Don't worry about overdosing I had a pump timer failure and dumped 1litre if macro into 180litre tank pushing nitrate to 300ppm. Were fish bothered, nope, did I get algae, nope. I was peeved ad wasted 1litre of EI solution....


----------



## jsiegmund (9 Dec 2014)

Ok, would there be any downside to the morning / evening approach though?


----------



## ian_m (9 Dec 2014)

jsiegmund said:


> Ok, would there be any downside to the morning / evening approach though?


Probably not.

However:-
- The macro and micro will react to produce insoluble iron phosphate, which is then unavailable to plants. This is why you dose alternate days.
- Most people that invent their own variation of EI always end up with issues either algae or plant problems. All the original EI research was done with alternate days dosing.

You can of course make an all in one solution, as below. However, follow the ingredients 100%, they are all needed and missing one off as you can't get it will negate having an all in one.
http://www.theplantedtank.co.uk/allinone.htm

I wouldn't bother with your messing around with dosing bottles, just put the pump input pipe into a 500ml or 1l bottle, job done. I suspect running out of ferts will be far worse for the plants that accidental overdosing.

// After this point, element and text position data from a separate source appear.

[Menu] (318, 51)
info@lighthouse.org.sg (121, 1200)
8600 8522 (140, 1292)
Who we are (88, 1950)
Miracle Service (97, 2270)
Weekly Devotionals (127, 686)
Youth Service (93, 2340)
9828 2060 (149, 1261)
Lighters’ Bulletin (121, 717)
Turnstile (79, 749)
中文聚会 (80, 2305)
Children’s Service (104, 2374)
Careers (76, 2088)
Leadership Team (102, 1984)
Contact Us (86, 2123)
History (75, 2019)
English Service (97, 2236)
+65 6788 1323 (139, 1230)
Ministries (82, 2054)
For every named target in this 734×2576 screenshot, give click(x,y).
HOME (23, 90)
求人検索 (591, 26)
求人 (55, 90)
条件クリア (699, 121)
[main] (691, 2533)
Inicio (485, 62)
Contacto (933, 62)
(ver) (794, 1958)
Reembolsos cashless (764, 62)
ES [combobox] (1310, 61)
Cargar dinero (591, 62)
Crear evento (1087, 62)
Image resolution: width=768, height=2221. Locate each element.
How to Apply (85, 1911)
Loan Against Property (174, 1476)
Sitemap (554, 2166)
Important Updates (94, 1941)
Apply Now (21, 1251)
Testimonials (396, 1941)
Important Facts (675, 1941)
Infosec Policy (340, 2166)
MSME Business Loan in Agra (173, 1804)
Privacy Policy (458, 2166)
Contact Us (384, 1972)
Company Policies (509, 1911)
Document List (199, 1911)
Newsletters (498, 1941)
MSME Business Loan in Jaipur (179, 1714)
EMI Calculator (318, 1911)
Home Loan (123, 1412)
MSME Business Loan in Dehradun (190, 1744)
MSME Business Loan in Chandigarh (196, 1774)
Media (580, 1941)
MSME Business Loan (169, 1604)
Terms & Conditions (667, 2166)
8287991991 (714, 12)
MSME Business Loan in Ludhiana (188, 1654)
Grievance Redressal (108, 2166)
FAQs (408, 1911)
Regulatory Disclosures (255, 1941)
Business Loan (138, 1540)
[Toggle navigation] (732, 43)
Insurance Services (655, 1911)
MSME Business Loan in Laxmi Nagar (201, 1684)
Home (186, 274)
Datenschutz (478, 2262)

This is my "dosing cabinet".


----------



## jsiegmund (10 Dec 2014)

Ok thanks. I'm not dosing strict EI, instead trying to find the balance between supply and demand. A bit trickier, but I like the challenge. I know about the reaction but in smaller doses, morning vs. evening should also mean that the plants had enough time to uptake the ferts I think? I mean, even when you do alternate days, there will still be some micro's left when you dose the macro's, especially with EI. So for now I went with micro's @ noon before my lights go on and macro's @ 8 PM after the lights have gone off. To be honest, that was just being lazy because I couldn't figure out how to program the pumps to do alternate days


----------